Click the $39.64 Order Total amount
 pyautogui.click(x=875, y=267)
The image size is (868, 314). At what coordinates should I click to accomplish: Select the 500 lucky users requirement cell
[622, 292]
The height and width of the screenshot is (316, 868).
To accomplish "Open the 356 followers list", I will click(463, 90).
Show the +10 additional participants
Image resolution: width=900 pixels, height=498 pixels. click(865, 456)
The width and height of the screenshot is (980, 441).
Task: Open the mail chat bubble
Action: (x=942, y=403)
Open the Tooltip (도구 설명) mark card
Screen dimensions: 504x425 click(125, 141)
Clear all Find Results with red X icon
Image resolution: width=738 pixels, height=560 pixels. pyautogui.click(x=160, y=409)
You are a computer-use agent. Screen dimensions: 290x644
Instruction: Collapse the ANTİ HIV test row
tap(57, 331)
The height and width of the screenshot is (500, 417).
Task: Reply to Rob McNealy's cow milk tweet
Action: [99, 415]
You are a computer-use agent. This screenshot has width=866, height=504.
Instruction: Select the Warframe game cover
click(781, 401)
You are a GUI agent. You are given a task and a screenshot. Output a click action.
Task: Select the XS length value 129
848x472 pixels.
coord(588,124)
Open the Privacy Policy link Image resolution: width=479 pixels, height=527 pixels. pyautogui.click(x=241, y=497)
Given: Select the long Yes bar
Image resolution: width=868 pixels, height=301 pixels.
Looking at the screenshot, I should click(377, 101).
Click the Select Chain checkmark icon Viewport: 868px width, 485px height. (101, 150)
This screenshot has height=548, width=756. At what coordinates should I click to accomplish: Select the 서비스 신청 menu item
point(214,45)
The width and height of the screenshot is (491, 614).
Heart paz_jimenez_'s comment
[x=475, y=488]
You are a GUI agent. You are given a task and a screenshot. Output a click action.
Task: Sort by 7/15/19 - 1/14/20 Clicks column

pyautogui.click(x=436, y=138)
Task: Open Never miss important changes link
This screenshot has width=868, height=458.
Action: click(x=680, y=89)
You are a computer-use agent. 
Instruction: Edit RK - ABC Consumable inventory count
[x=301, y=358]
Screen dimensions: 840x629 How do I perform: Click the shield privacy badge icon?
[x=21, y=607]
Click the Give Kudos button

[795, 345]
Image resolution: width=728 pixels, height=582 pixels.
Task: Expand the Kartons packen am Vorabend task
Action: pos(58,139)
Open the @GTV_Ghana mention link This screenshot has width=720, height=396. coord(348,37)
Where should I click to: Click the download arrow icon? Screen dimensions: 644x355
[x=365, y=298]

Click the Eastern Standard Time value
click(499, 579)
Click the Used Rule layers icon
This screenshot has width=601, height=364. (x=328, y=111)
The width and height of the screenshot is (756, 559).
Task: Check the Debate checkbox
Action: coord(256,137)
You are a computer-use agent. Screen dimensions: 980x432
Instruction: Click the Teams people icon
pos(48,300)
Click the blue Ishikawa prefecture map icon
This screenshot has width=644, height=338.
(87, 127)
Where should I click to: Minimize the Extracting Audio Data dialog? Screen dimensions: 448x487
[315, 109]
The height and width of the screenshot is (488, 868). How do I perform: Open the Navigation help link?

#####

● **What you should do**
Please output an exact copy of the lines above, from the opening line of the data down to the line that contains "The height and width of the screenshot is (316, 868).".

● **Solution to the problem**
Click the $39.64 Order Total amount
 pyautogui.click(x=875, y=267)
The image size is (868, 314). At what coordinates should I click to accomplish: Select the 500 lucky users requirement cell
[622, 292]
The height and width of the screenshot is (316, 868).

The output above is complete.